Of the lines listed below, return exactly those that run from the line containing "Given: Select the" through the line containing "The image size is (2576, 1449).", both included.
━━━ Data to examine
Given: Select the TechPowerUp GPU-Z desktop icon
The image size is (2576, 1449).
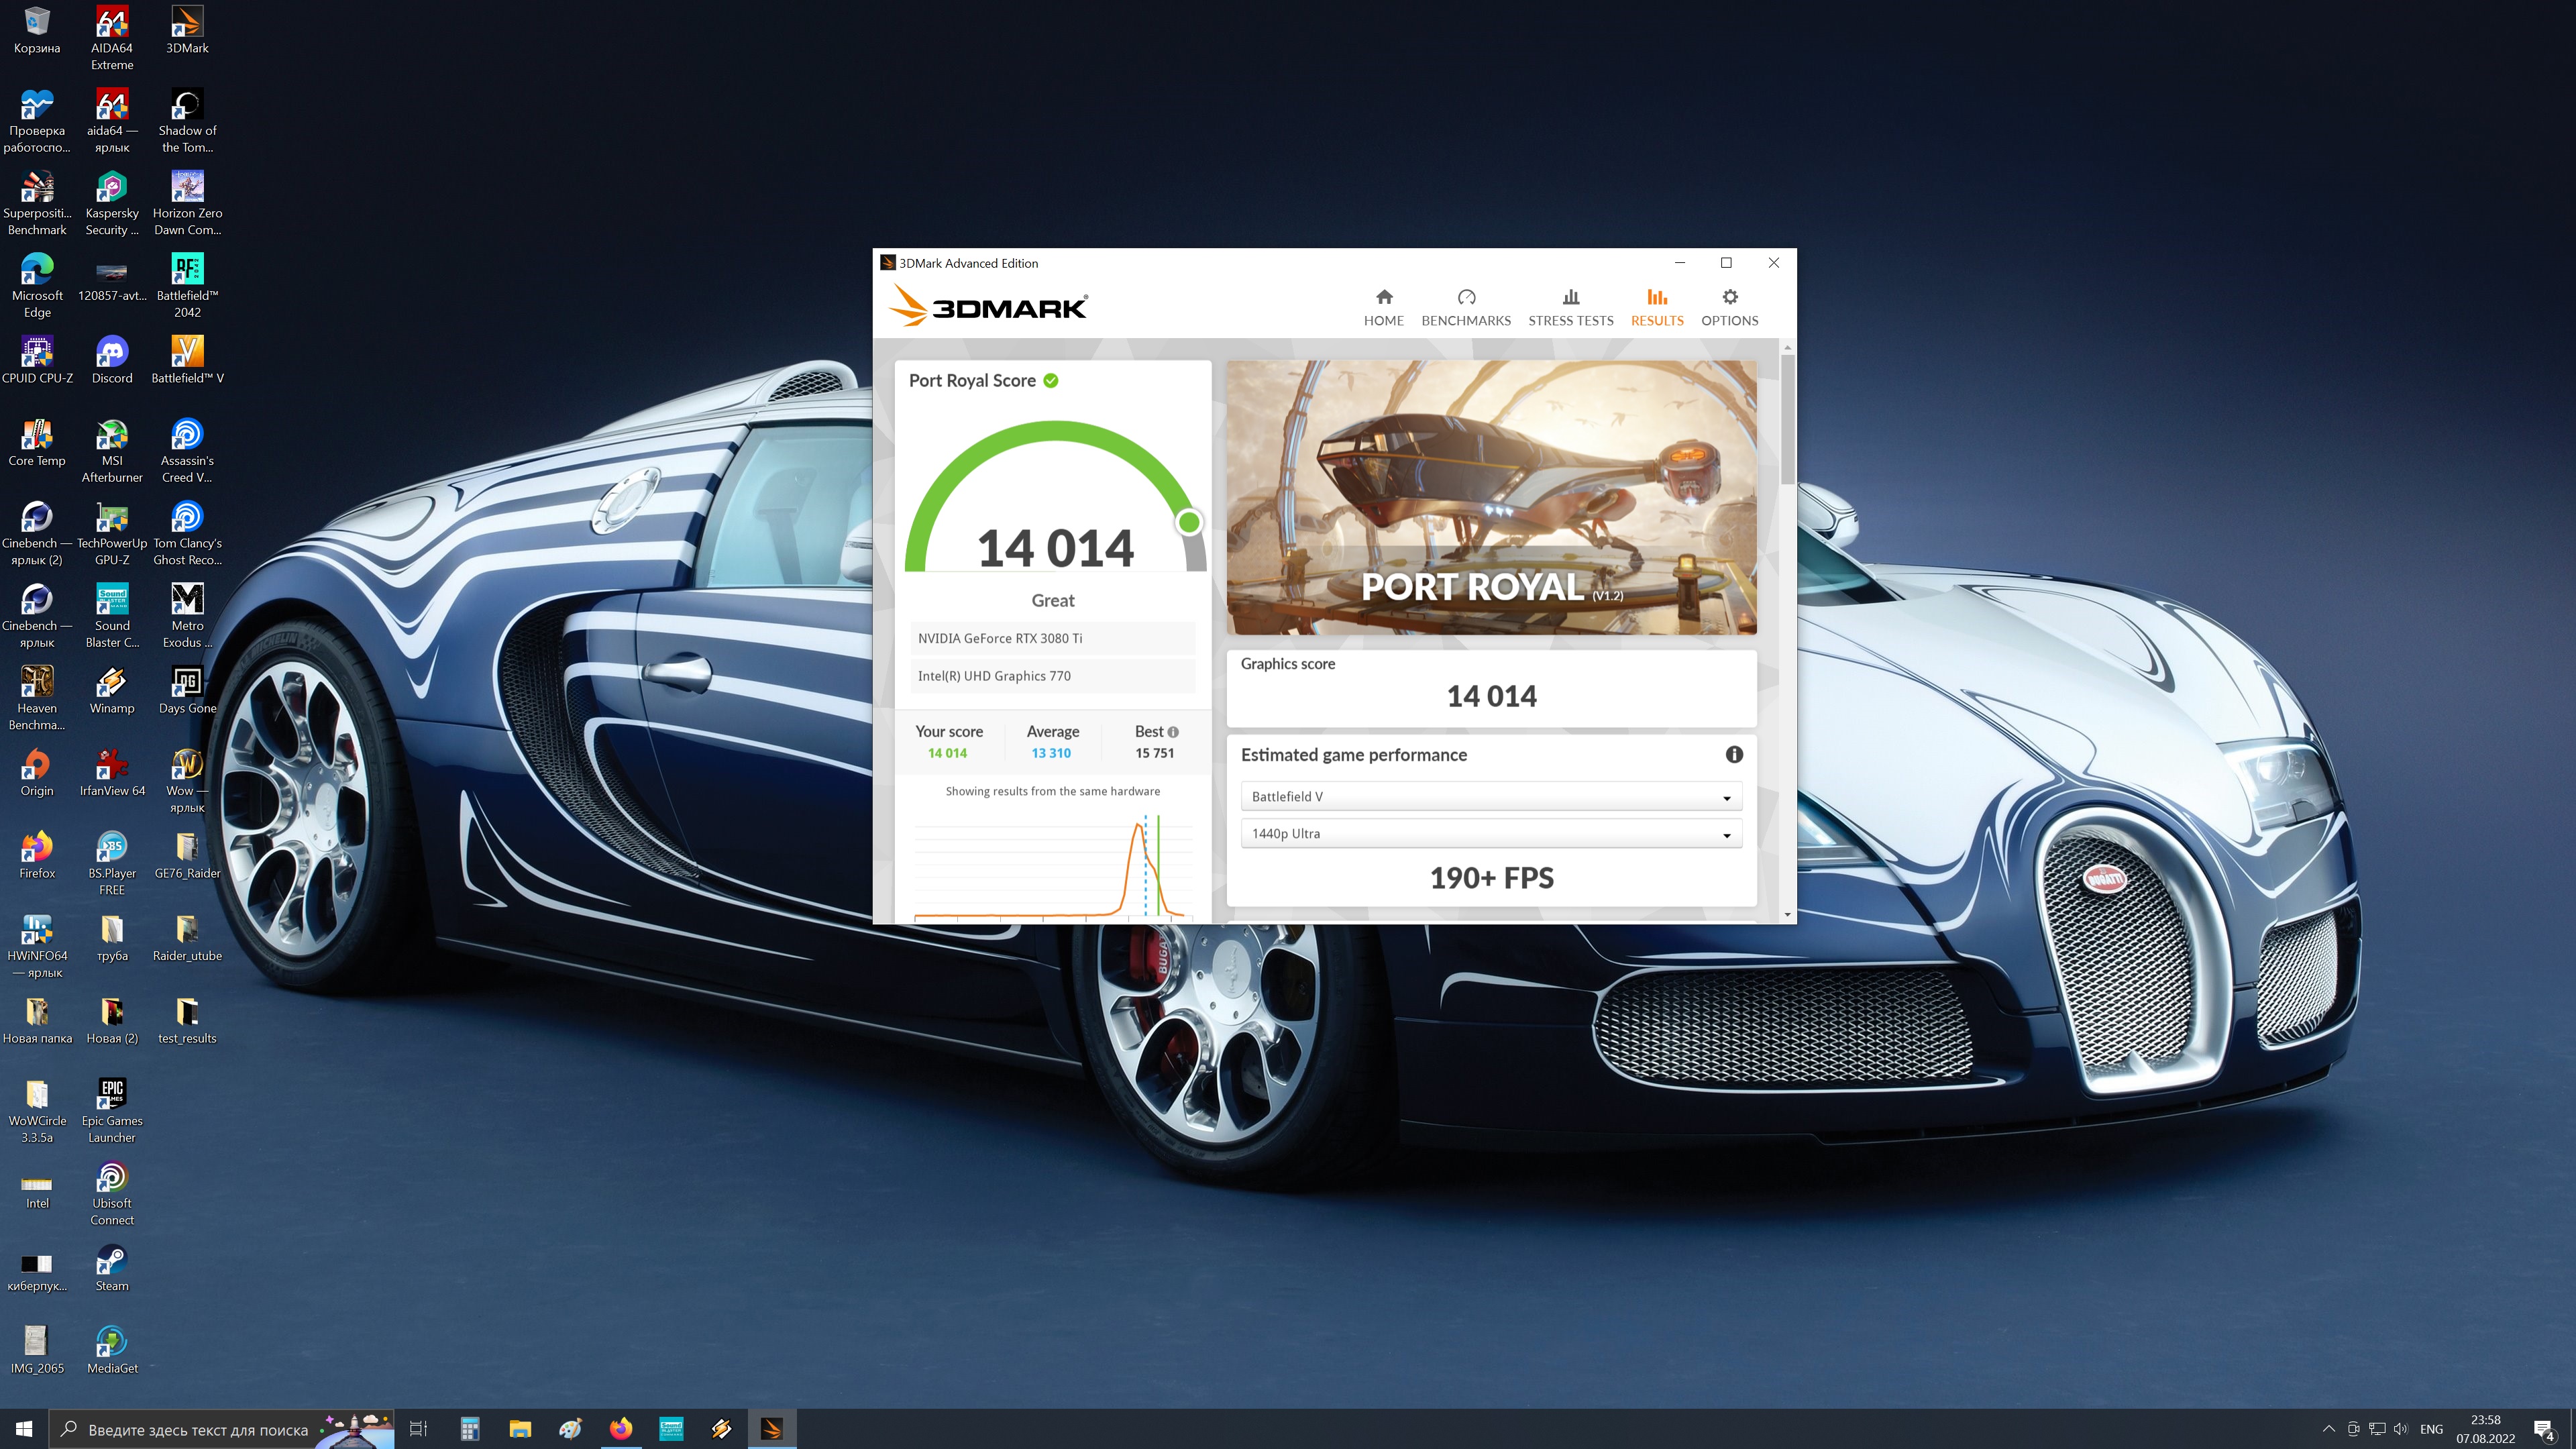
━━━━━━
━━━ Data to examine
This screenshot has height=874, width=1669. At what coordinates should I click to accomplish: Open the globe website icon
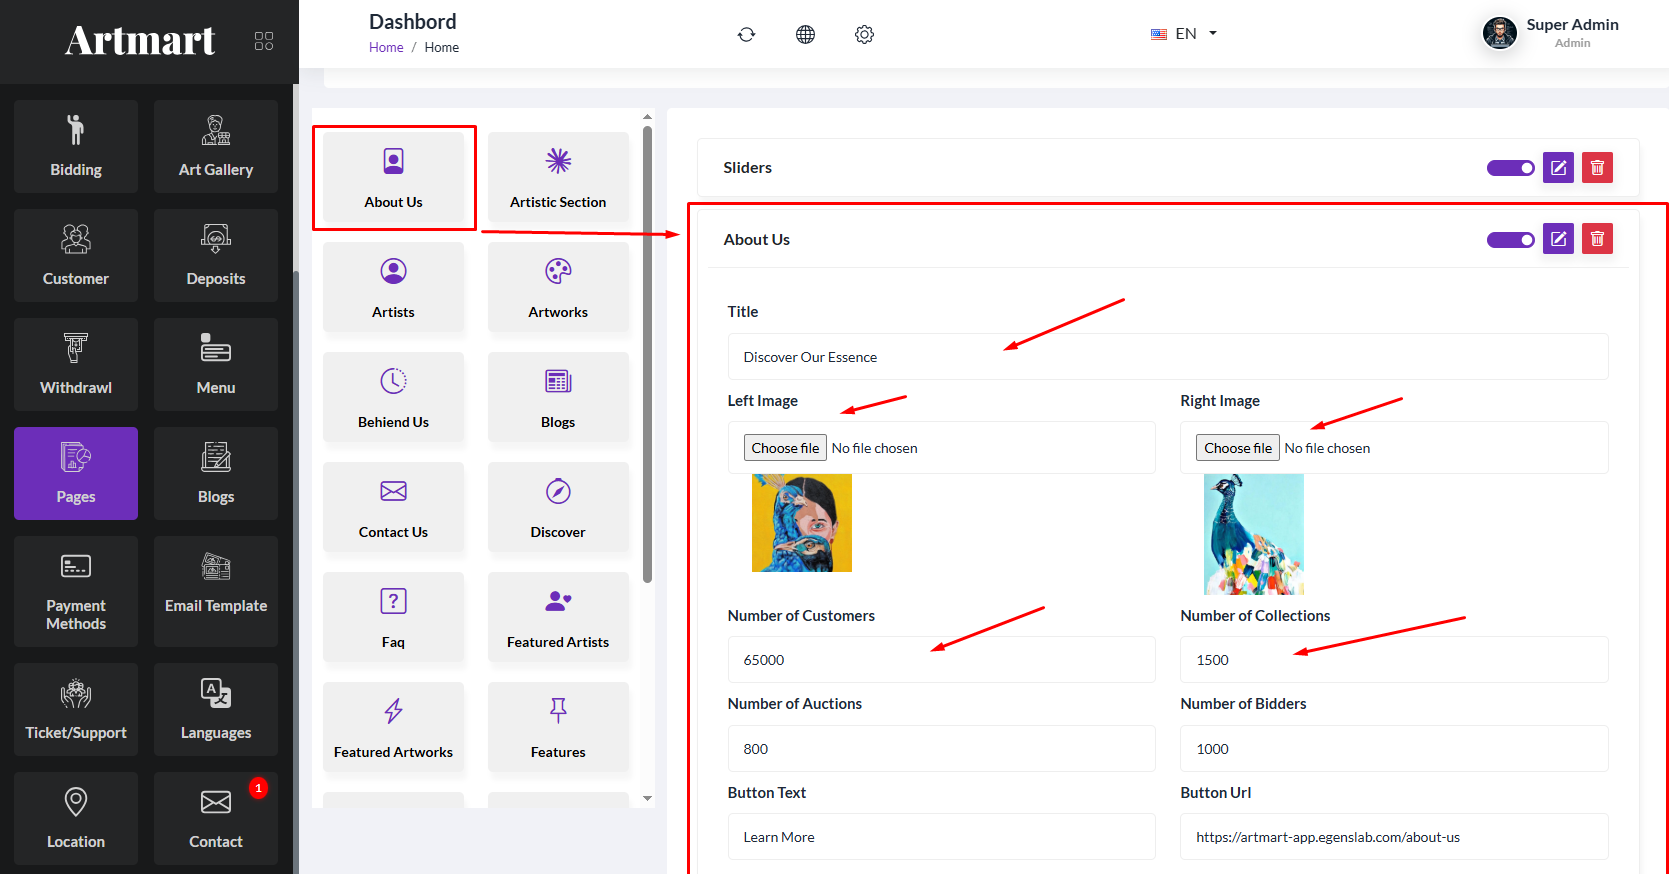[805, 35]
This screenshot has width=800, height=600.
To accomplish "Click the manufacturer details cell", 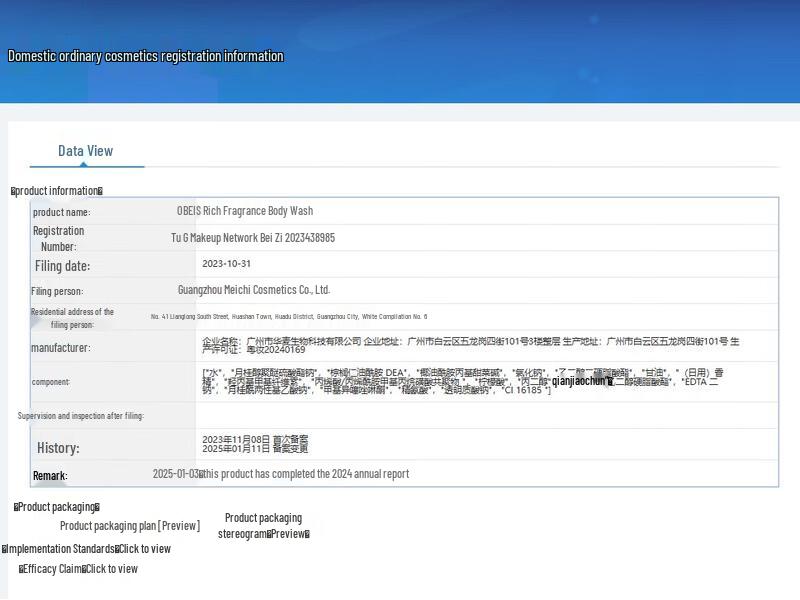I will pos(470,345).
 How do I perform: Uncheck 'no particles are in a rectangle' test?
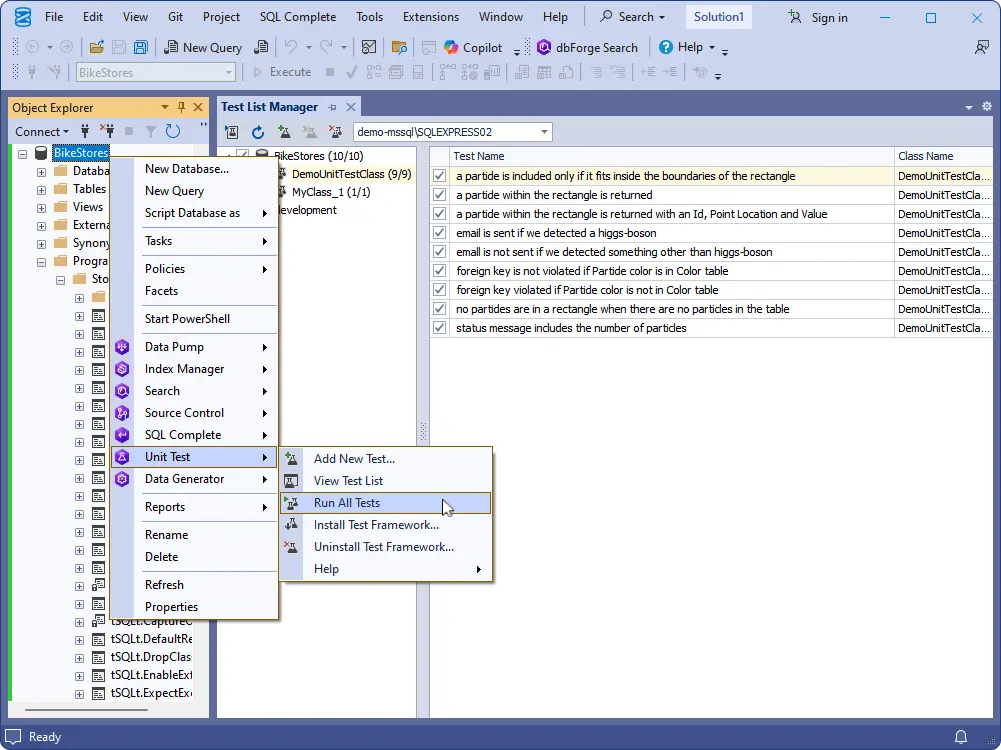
━━━━━━
Response area:
Given: Select the TechPowerUp GPU-Z desktop icon
The image size is (2576, 1449).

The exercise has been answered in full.